Si les Galapagos ont été rouvertes aux voyageurs en juillet, elles n’en reçoivent encore que 6.000 par mois contre 23.000 en moyenne auparavant, selon des chiffres officiels.
Son entreprise n’a donc pas retrouvé sa vitesse de croisière: il ne sort parfois en mer qu’avec deux clients, quand il en faut cinq pour être rentable, à 160 dollars minimum par personne.
– 75% de touristes en moins –
Certains centres n’ont pu reprendre, faute d’argent pour renouveler les licences nécessaires. « Sur 12, nous ne sommes que six en activité », ajoute-t-il.
Bien que les visiteurs doivent présenter un test PCR négatif, « tout a changé parce qu’on sort travailler, mais avec un peu de peur », souligne l’instructeur de plongée.
Nombre de commerces ont baissé le rideau, hôtels et restaurants sont désertés.

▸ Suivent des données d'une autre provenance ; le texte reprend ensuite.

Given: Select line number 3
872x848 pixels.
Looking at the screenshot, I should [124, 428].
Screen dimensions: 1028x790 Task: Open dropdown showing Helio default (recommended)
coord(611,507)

Selon la Chambre provinciale du tourisme des Galapagos (Capturgal), le secteur a été privé de 850 millions de dollars de recettes entre mars 2020 et mars 2021.
« Avec la pandémie, la fermeture des aéroports, la restriction des voyages (…) nous avons eu une chute impressionnante des flux de touristes (…) d’environ 75% » par rapport aux plus de 271.000 de 2019, confirme Monica Paez, représentante du ministère.
Une leçon à retenir de la crise: la nécessité d’ »un tourisme (…) plus axé sur la durabilité (…) Comme patrimoine naturel de l’humanité, c’est une responsabilité que nous avons envers le monde », souligne-t-elle toutefois.
Au-delà de cette prise de conscience environnementale, le confinement a eu un effet positif inédit pour la science, les chercheurs ayant eu le temps d’écrire et publier le résultat de leurs investigations.
« Cela nous a permis de respirer, d’organiser et analyser les données que nous accumulions », explique Paola Lahuatte, 30 ans, autre biologiste de la FCD qui étudie la Philornis downsi, mouche invasive menaçant 18 espèces d’oiseaux dont elle infeste les nids.
Quant à la réactivation complète du tourisme, les Galapagos parient sur la vaccination de tous les adultes d’ici fin mai pour devenir, selon le gouvernement, « le premier archipel d’Amérique latine » libéré du Covid-19.